• **Testo fornito**:
----------------------------------------

Fenomenologia dei sex party tra sole donne
Servono a esplorare in modo più sicuro e rilassato pratiche e fantasie anche spinte, e ultimamente hanno molto successo
di Viola Stefanello
Sono le dieci di sera di un sabato di gennaio, e fuori da una villetta apparentemente ordinaria nel nord di Londra decine di donne sono in fila indiana, pronte a fare festa. Si scambiano qualche parola tra sconosciute: molte vivono a Londra anche se vengono da vari paesi diversi, ma c’è chi ha affittato una stanza per il weekend solo per essere lì. Molte sono venute da sole, altre si sono già conosciute a feste simili. Hanno tra i venti e i trent’anni circa: alcune hanno addosso pantaloni lunghi e maglioni che più tardi si toglieranno, altre sono uscite di casa già in abiti succinti. All’interno la musica è elettronica, alta ma non altissima, e la luce violetta.
Sono tutte in fila per una serata di One Night Parties, una serie di eventi che dal 2019 rientra nel genere play party, cioè feste indirizzate soprattutto alle persone interessate alle pratiche BDSM (acronimo che sta per Bondage e Disciplina, Dominazione e Sottomissione, Sadismo e Masochismo). Servono a far conoscere persone con interessi simili – ovvero che fanno parte della cosiddetta comunità “kinky”, o ne sono incuriosite – e a mettere a disposizione della comunità spazi e strutture che possano essere usati per esplorare le loro fantasie, soprattutto sessuali: frustini, corde, candele, panche, grosse gabbie o croci di Sant’Andrea. Di play party ne esistono tantissimi, in tutta Europa, e non solo nelle città più grandi. One Night Parties, però, rientra in una nicchia molto più ristretta, che negli ultimi anni sta avendo particolare fortuna nel Regno Unito ma di cui si trova qualche esempio anche in Italia: quella dei play party per sole donne.

----------------------------------------

• **Dati raccolti**:
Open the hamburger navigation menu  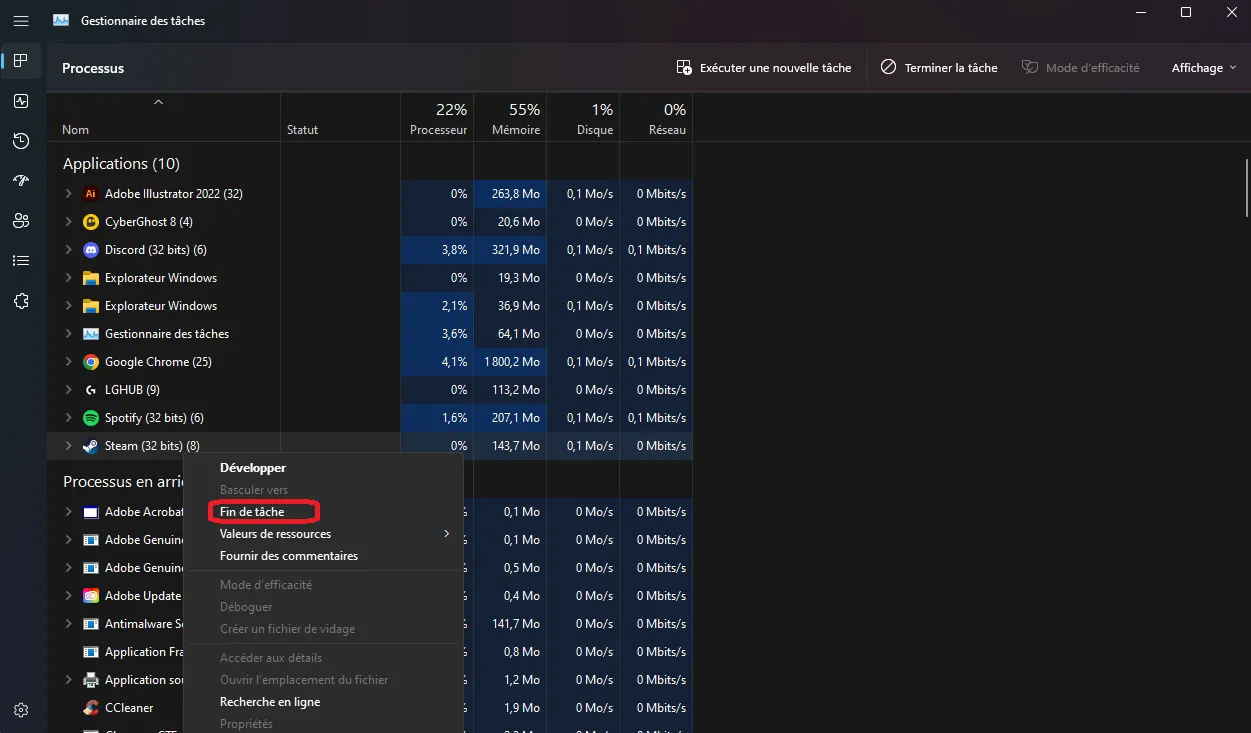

----------------------------------------

• **Istruzioni**:
[1] Modifica il testo sui play party per sole donne a partire da "Fenomenologia dei sex" e fino a "la luce violetta.", sostituendo "gennaio" con "febbraio".
[2] Elenca tutti gli strumenti e le strutture che, secondo il testo sui play party per sole donne, vengono messi a disposizione per esplorare le fantasie.
I dati costituiscono materiale a sé, distinto dal testo.

• **Risposte**:
[1]
Fenomenologia dei sex party tra sole donne
Servono a esplorare in modo più sicuro e rilassato pratiche e fantasie anche spinte, e ultimamente hanno molto successo
di Viola Stefanello
Sono le dieci di sera di un sabato di febbraio, e fuori da una villetta apparentemente ordinaria nel nord di Londra decine di donne sono in fila indiana, pronte a fare festa. Si scambiano qualche parola tra sconosciute: molte vivono a Londra anche se vengono da vari paesi diversi, ma c’è chi ha affittato una stanza per il weekend solo per essere lì. Molte sono venute da sole, altre si sono già conosciute a feste simili. Hanno tra i venti e i trent’anni circa: alcune hanno addosso pantaloni lunghi e maglioni che più tardi si toglieranno, altre sono uscite di casa già in abiti succinti. All’interno la musica è elettronica, alta ma non altissima, e la luce violetta.

[2] frustini, corde, candele, panche, grosse gabbie, croci di Sant'Andrea